> Instructions to follow
Rewrite the stretch of the records from the start through the line containing "(x=655, y=266)", keeping every line of text and multiplying each coordinate in the answers by 1.5, rounded to whole numbers with halves rounded up. Leave the pictures out and change no other numbers.

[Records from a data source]
>> Begin
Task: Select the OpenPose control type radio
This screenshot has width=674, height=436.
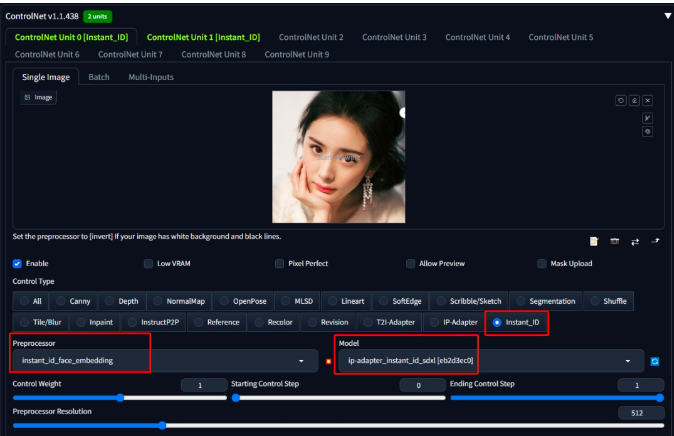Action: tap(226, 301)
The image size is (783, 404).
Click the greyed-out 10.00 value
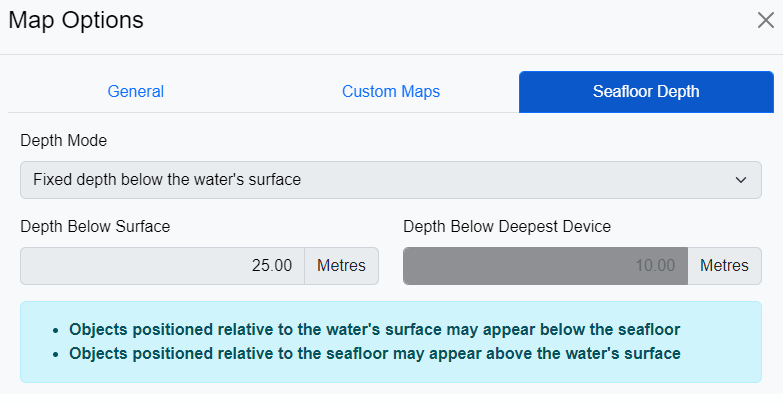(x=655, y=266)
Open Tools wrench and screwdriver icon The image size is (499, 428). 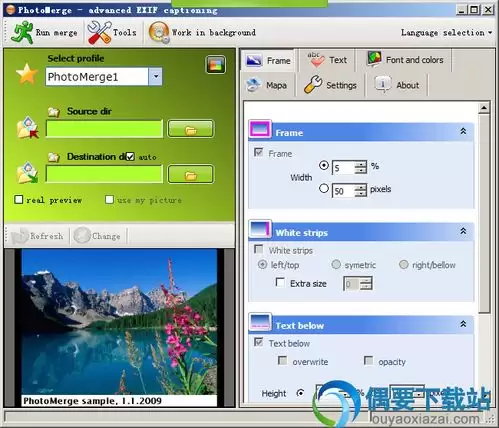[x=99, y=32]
>> End
> Expected answer
Task: Select the OpenPose control type radio
This screenshot has width=674, height=436.
Action: tap(339, 452)
The image size is (783, 404).
Click the greyed-out 10.00 value
(x=983, y=399)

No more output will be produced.